Intracranial Aneurysm Surgery
For more information, please visit our Cerebrovascular, Stroke and Endovascular Program site
What is it?
An aneurysm is area on the artery wall that becomes weak and balloons. The wall is stretched thin and is prone to rupture. Aneurysms typically occur at the bifurcation (splits into two parts) at the base of the skull.
Subarachnoid Hemorrhage: When the aneurysm bursts it causes blood to go into the space around the brain. This is a life threatening emergency.
What is its goal?
To secure the aneurysm to prevent hemorrhage.
How is it done?
An incision is made in your head and an opening in the skull to provide access to the brain and arteries. The aneurysm is identified and a permanent clip is placed across the neck.
What are the risks?
There are always risks with any surgery. Potential complications include:
Pain, numbness due to nerve manipulation
Stroke, weakness, paralysis
How long will I stay in the hospital?
For non-ruptured aneurysms typically three to five days.
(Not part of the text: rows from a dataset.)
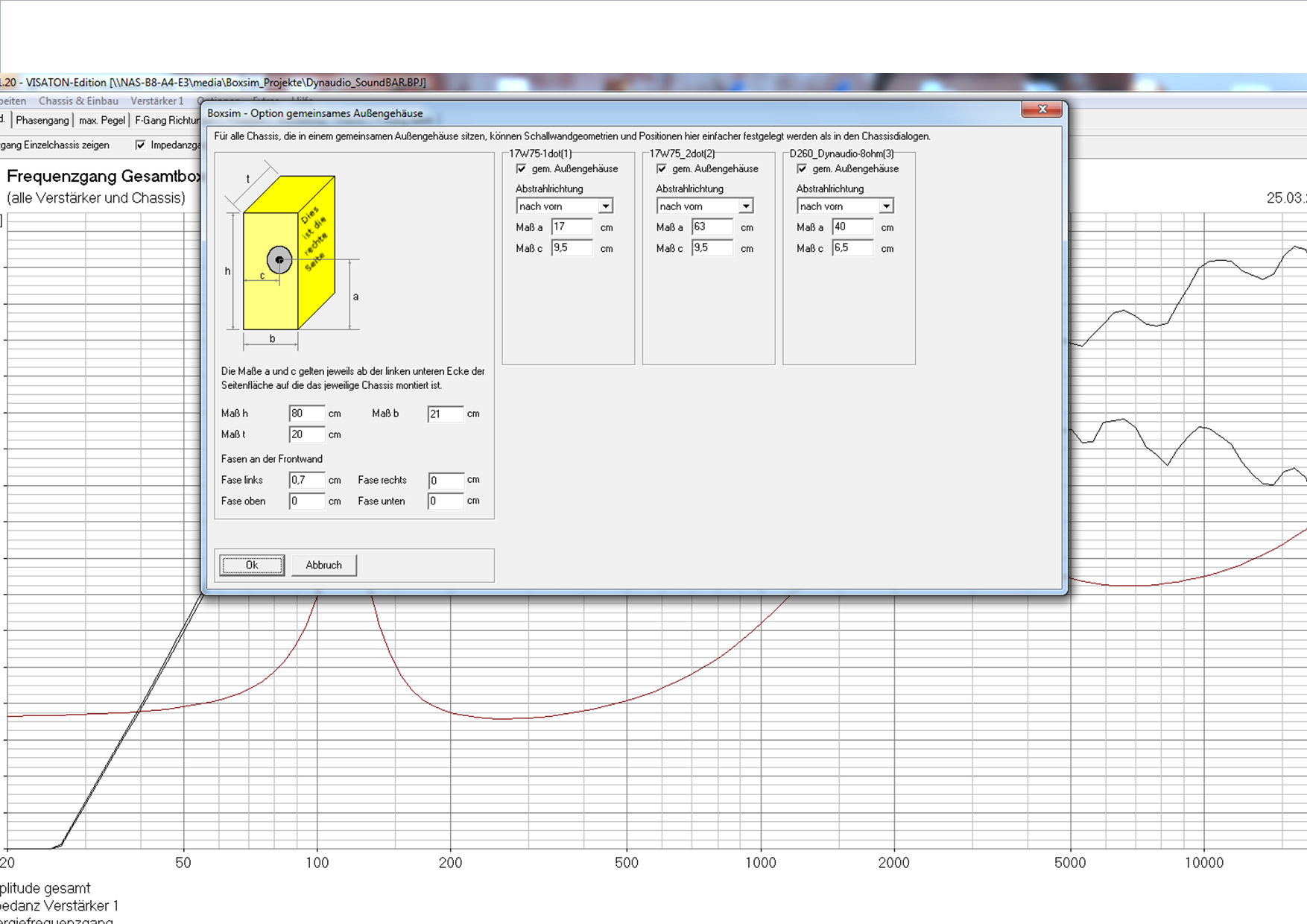Focus the Maß b input field

(445, 414)
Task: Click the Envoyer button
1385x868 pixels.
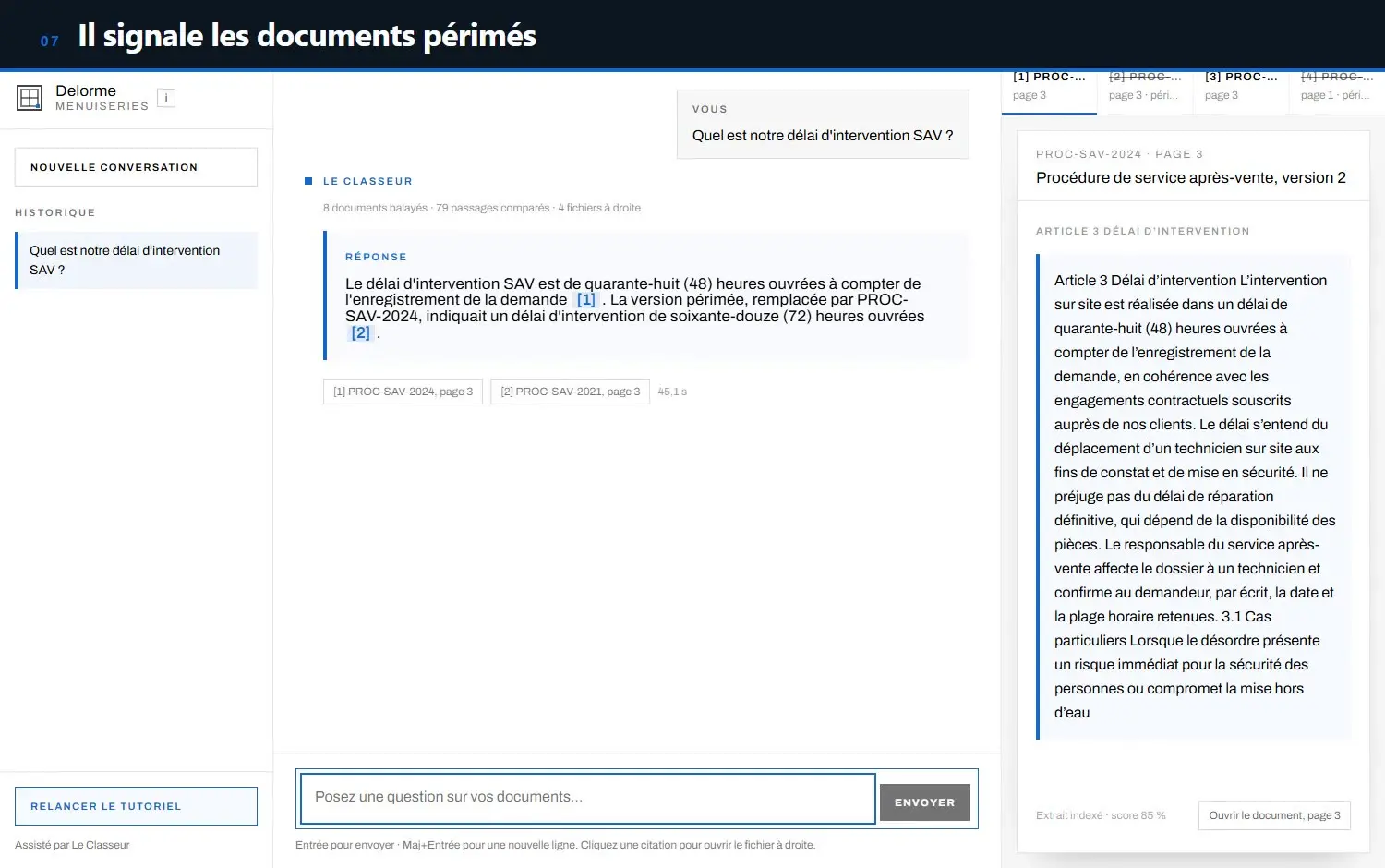Action: [x=925, y=802]
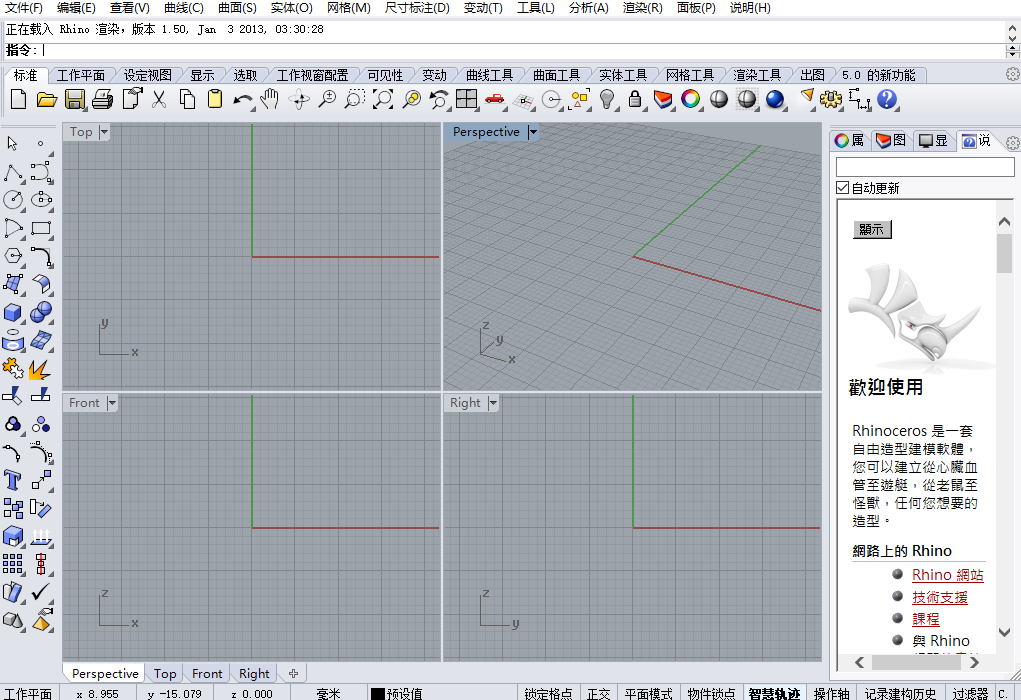This screenshot has width=1021, height=700.
Task: Activate the Zoom tool on the standard toolbar
Action: coord(327,100)
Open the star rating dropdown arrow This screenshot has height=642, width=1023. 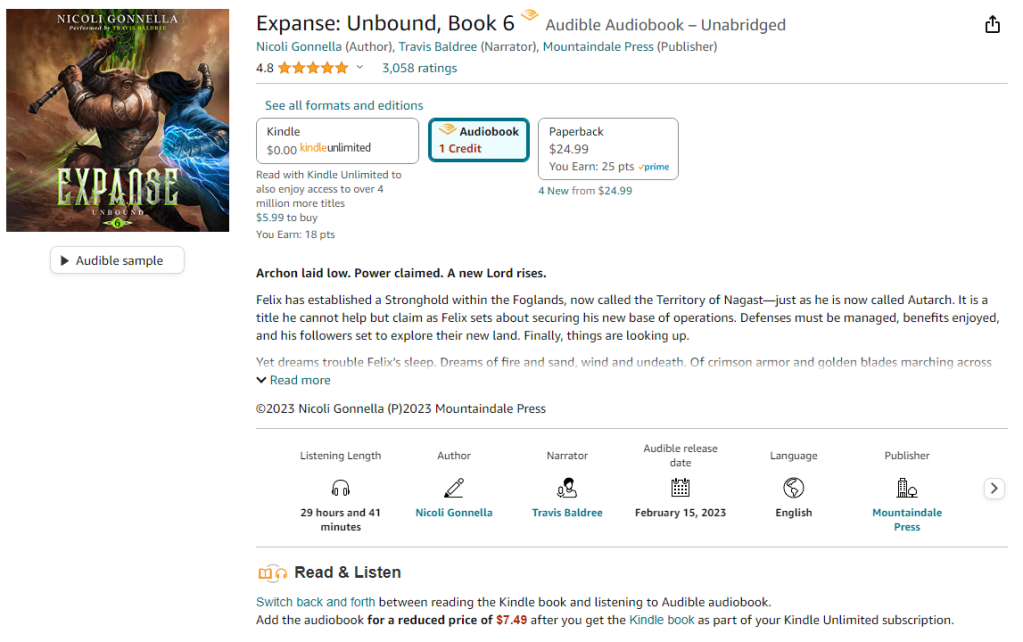coord(360,68)
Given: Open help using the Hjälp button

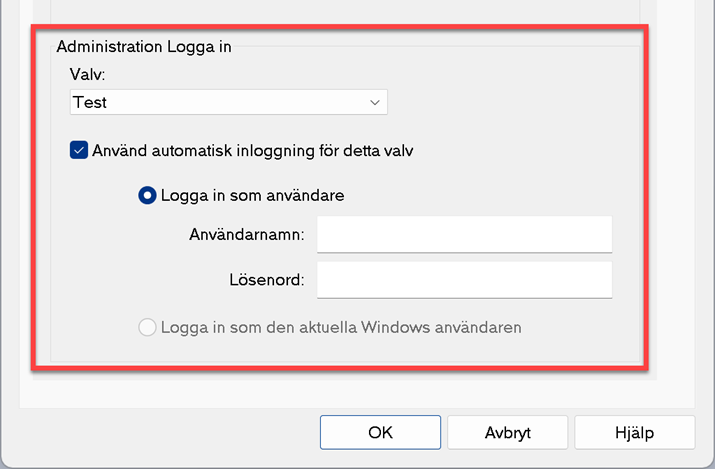Looking at the screenshot, I should 634,432.
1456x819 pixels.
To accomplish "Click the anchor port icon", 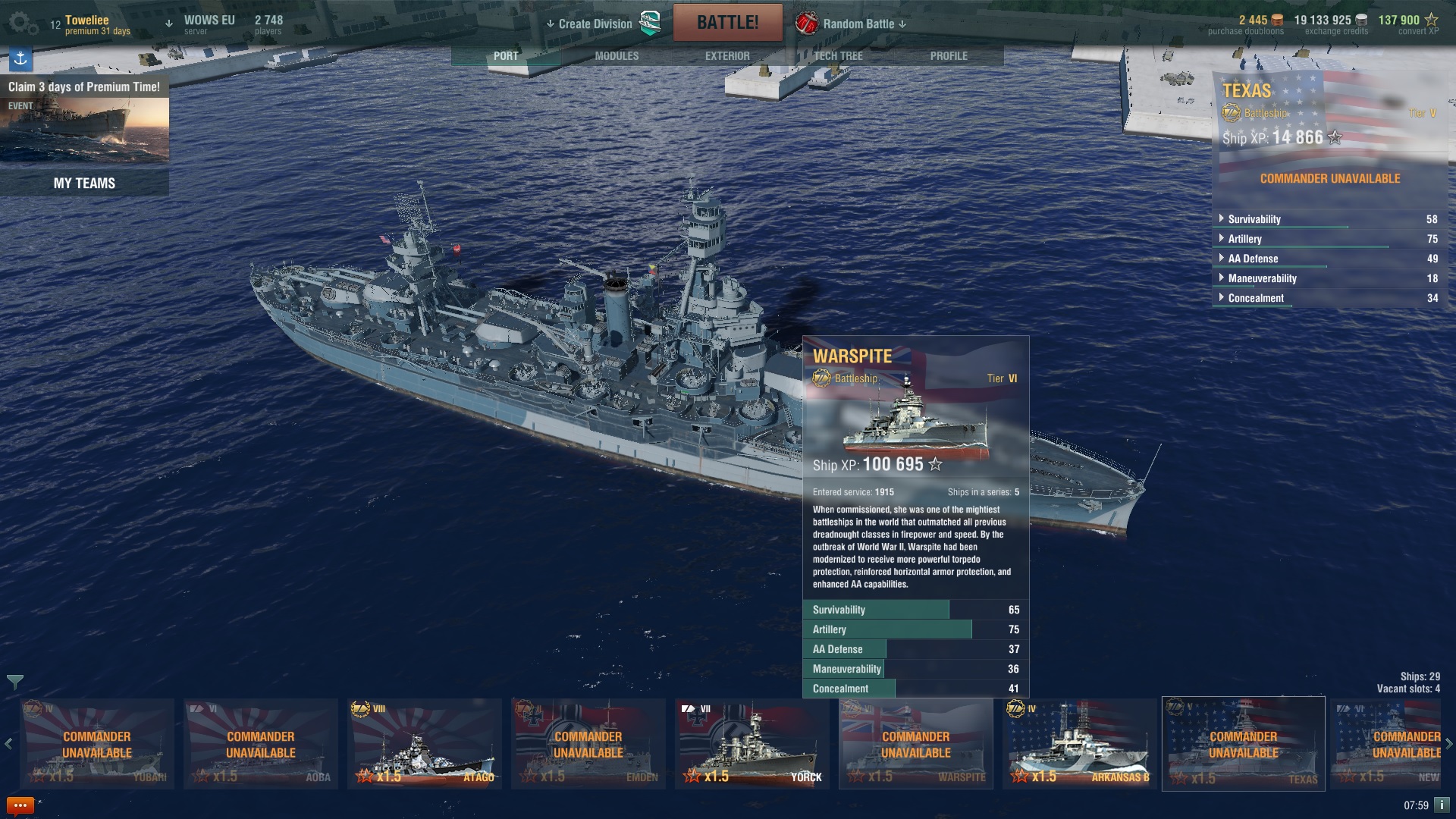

You will be given additional instructions on the day you are discharged which will include:
Walk daily, gradually increasing time and distance. Avoid sitting or lying down for long periods as this will lead to pain and stiffness.
Do not get overtired; balance periods of activity with rest periods.
No driving while taking narcotic pain medication.
You may go up and downstairs.
Do not carry heavy items, such as groceries or laundry. Do not lift anything heavier than a gallon of milk until told otherwise by your doctor.